W poniedziałek (8 marca) w nocy na ulicy Warszawskiej (DK 61) na wysokości Borowej Góry samochód osobowy wypadł z jezdni, przebił barierkę i zatrzymał się na przeciwległym pasie ruchu. Kierowca został zabrany do szpitala. Dodatkowo w tym miejscu doszło do kolizji dwóch aut, które zatrzymały się, żeby pomóc kierowcy auta, które przebiło barierkę. Utrudnienia drogowe w tym miejscu trwały blisko 4 godziny.

 

 

O godz. 20 dyżurny Komendy Powiatowej Państwowej Straży Pożarnej w Legionowie otrzymał zgłoszenie o wypadku drogowym na ulicy Warszawskiej (DK 61) na wysokości Borowej Góry. Na miejsce zadysponowano 4 zastępy straży pożarnej z JRG Legionowo, Wojskowej Straży Pożarnej z Zegrza, OSP Serock, pogotowie i policję.

 

 

Po przybyciu na miejsce służb ratowniczych okazało się, że samochód osobowy skoda fabia jadąc w kierunku Legionowa wypadł z drogi, przebił barierkę i zatrzymał się na przeciwległym pasie ruchu w kierunku Serocka. Kierowca opuścił pojazd o własnych siłach jeszcze przed przybyciem służb. Mężczyzna w wieku ok. 35 lat został opatrzony prze zespół ratownictwa medycznego jednak odmówił zabrania do szpitala i pozostał na miejscu. Dodatkowo kilkadziesiąt metrów dalej stały dwa samochody osobowe: mitsubishi i renault.

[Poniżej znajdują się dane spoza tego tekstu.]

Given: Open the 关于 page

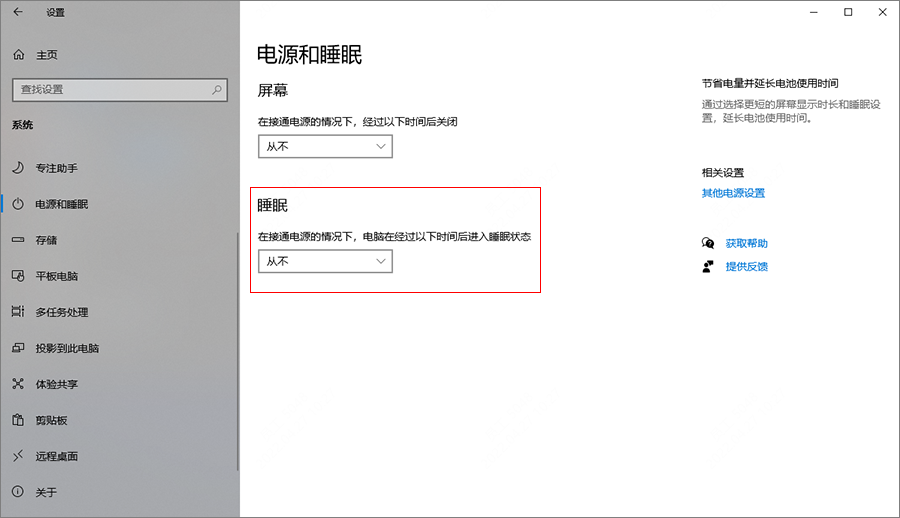Looking at the screenshot, I should [x=46, y=492].
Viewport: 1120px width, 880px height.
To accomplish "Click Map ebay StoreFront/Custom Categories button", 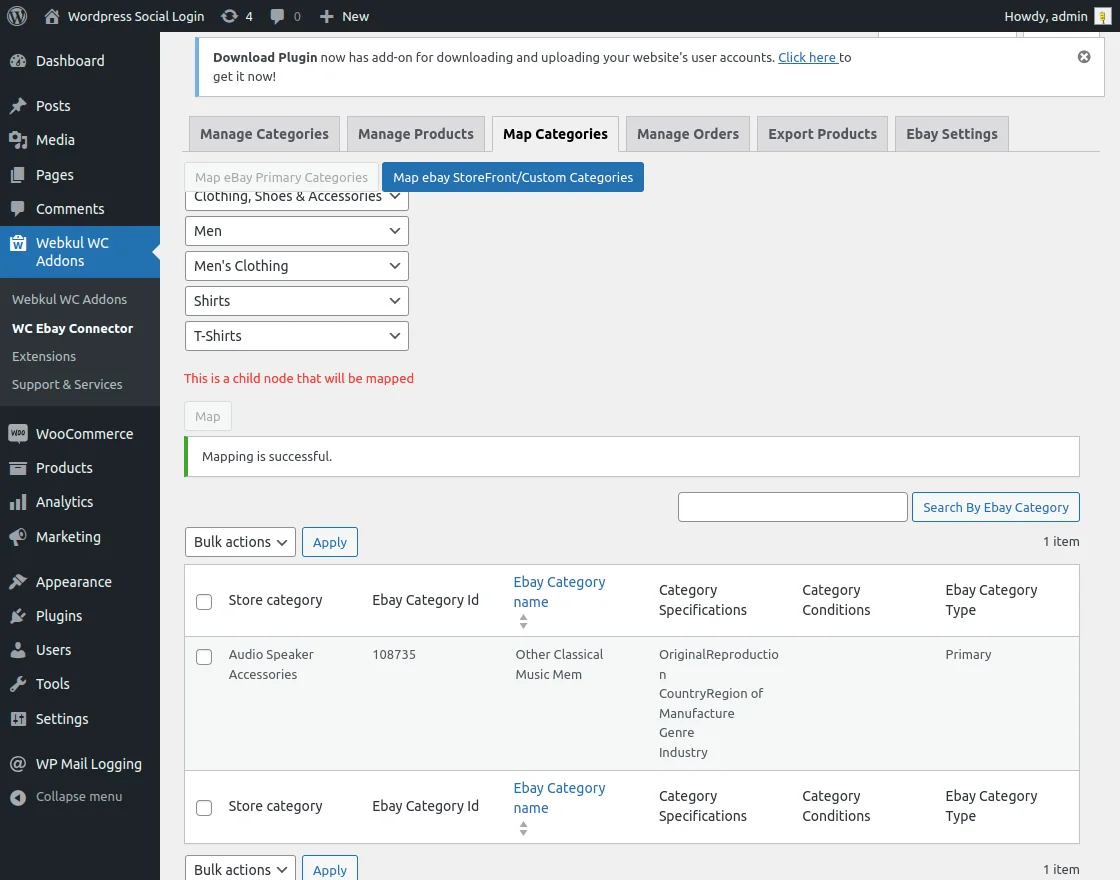I will coord(513,177).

Okazało się, że kierowcy tych samochodów widząc całe zdarzenie z udziałem kierowcy skody zatrzymali się, aby udzielić mu pomocy, jednak sami uderzyli w swoje pojazdy. Po jakimś czasie odjechali z miejsca zdarzenia.

 

Po godzinie czasu kierowca skody zaczął się uskarżać jednak na problemy zdrowotne po wypadku. Na miejsce został wezwany kolejny zespół ratownictwa medycznego, który przetransportował kierowcę do szpitala. Działania służb ratowniczych trwały w tym miejscu blisko 4 godziny, a jeden pas ruchu w kierunku Serocka był zablokowany.

Aktualizacja: godz. 12

33-letni mieszkaniec Warszawy kierujący skodą stracił panowanie nad pojazdem i uderzył w krawężnik. Po przebadaniu przez policjantów okazało się, że mężczyzna miał w organizmie 2,5 promila alkoholu. Postępowanie wyjaśniające w tej sprawie prowadzą funkcjonariusze z Komisariatu Policji w Serocku – poinformowała naszą redakcję podkom. Justyna Stopińska, oficer prasowy Komendy Powiatowej Policji w Legionowie.

Mężczyzna prawdopodobnie odpowie teraz przed sądem za prowadzenie pojazdu w stanie nietrzeźwości za co może grozić kara do 2 lat pozbawienia wolności.